Holiday resort in Ibiza, Spain

Platja d'en Bossa (/ca/; Playa d'en Bossa) is a major holiday resort on the Spanish island of Ibiza primarily catering for the British, German and Italian package holiday market. It is situated in the municipality of Sant Josep de sa Talaia, approximately 3 km to the South of Ibiza Town. The island's main airport is approximately 3.2 km away from Platja d'en Bossa.

== Description ==
At 2.7 km long, the resort has the longest beaches on the island and is characterised by large hotel complex, restaurants, retail stores and residential property. There are both low and high rise buildings.

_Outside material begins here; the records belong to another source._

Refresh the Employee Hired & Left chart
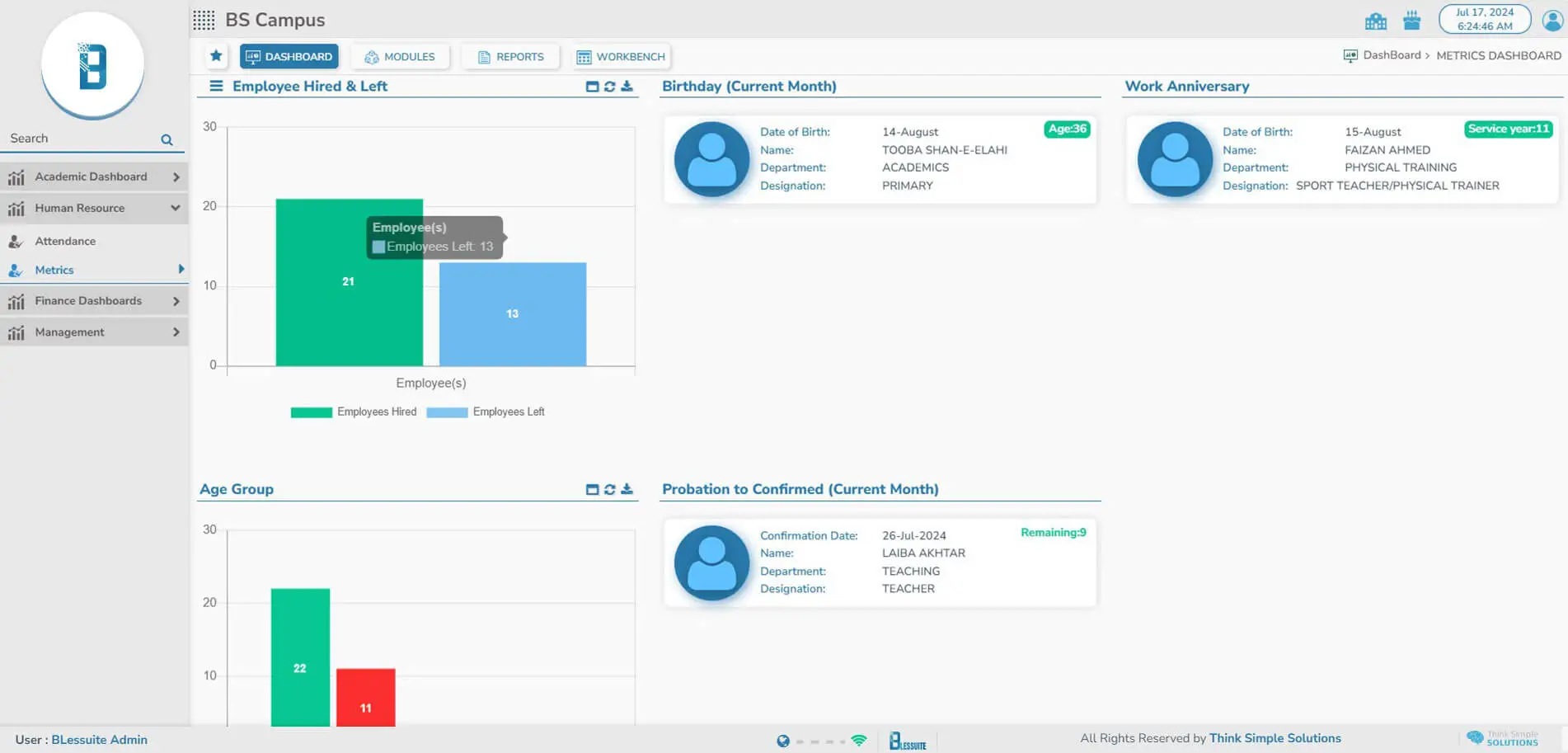Image resolution: width=1568 pixels, height=753 pixels. click(x=609, y=87)
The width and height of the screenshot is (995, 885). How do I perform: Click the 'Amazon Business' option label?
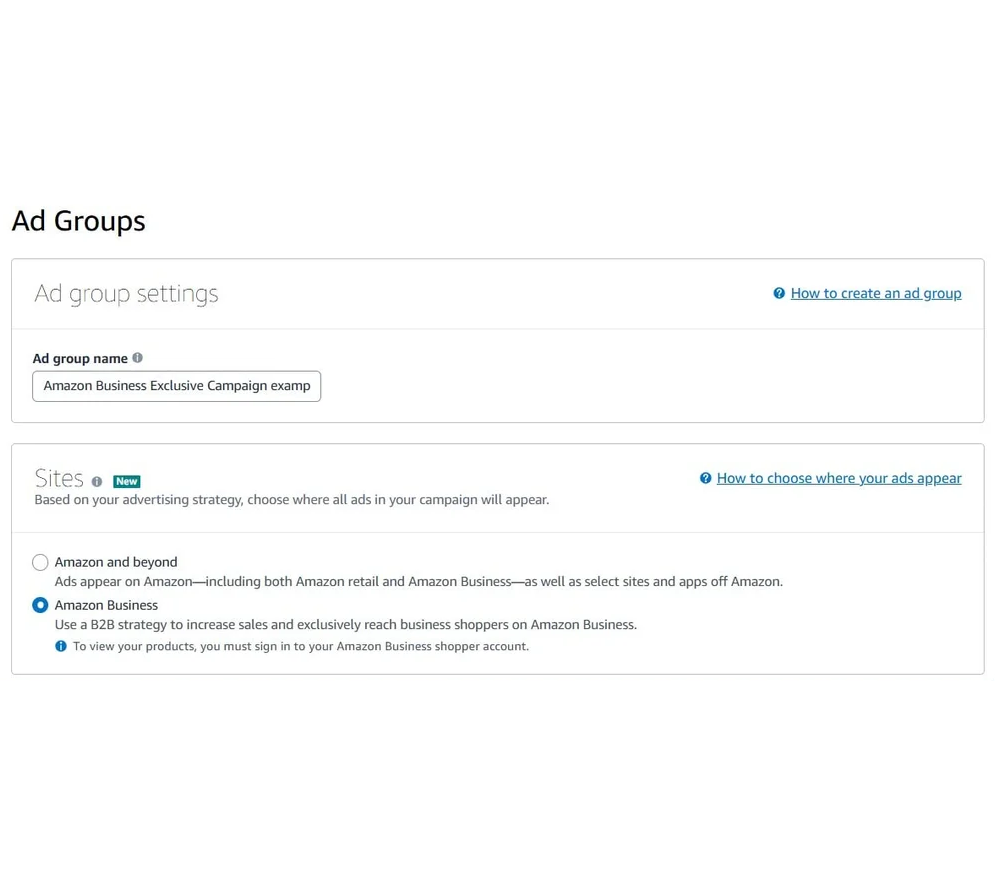[x=106, y=605]
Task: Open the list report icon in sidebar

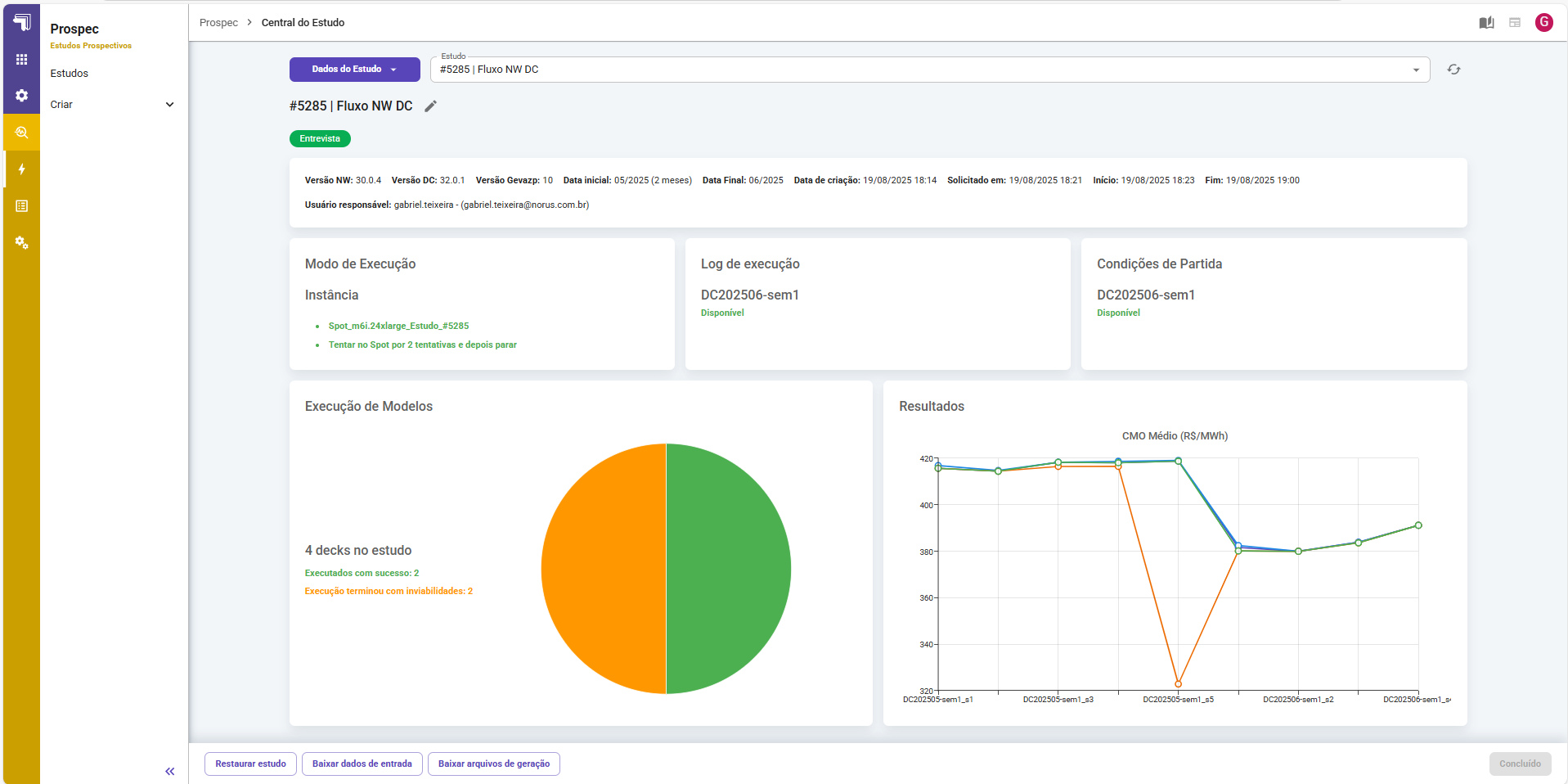Action: coord(21,206)
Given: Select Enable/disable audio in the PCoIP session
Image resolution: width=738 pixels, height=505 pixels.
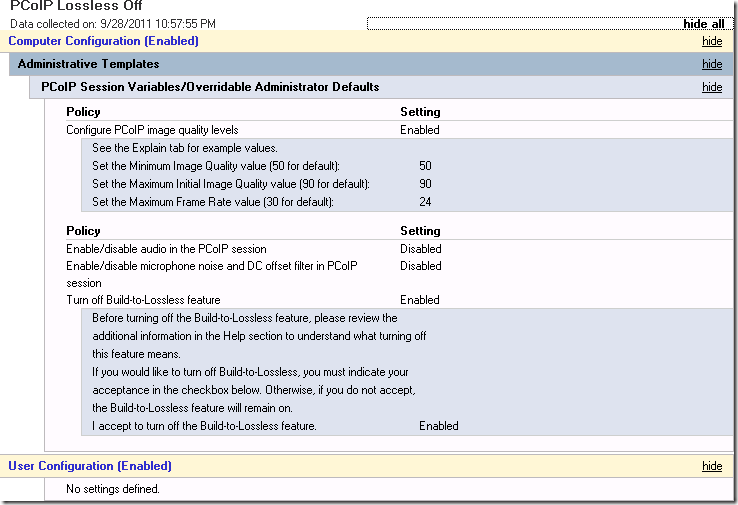Looking at the screenshot, I should [x=166, y=248].
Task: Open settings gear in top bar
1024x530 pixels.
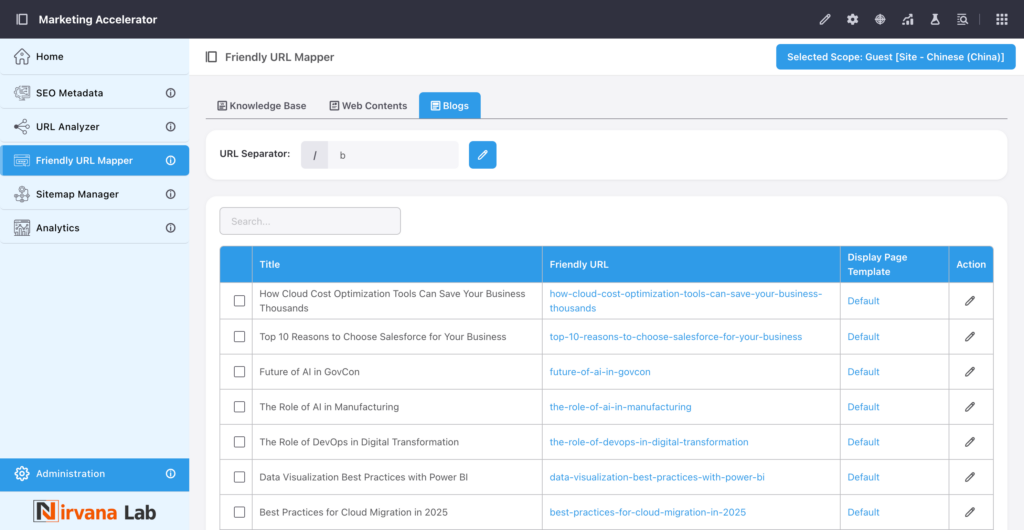Action: (852, 19)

In the summer months the area is one of the busiest resorts on the island.

== Clubbing ==

Platja d'en Bossa is a popular resort for its many bars and nightclubs. One of the island's so called super-clubs called Space was located in the resort until its closure in 2016. This club occupied what was once the islands conference and exhibition centre which failed and was sold. In 1987 it was sold and was opened as a nightclub. In the early 1990s DJs in the club began to carry on their sessions out in the open air terrace next to the club, and so began the legendary after hours parties which feature today. Over the years many world famous DJs have appeared in the club including Carl Cox, Paul Oakenfold, Sasha, Erick Morillo, Groove Armada, Danny Tenaglia and Robbie Rivera. In recent years another venue within the resort has become a popular place for music and events. It is called Ushuaïa and has held events for BBC Radio 1 in Ibiza. Sankeys is also located in Playa d'en Bossa.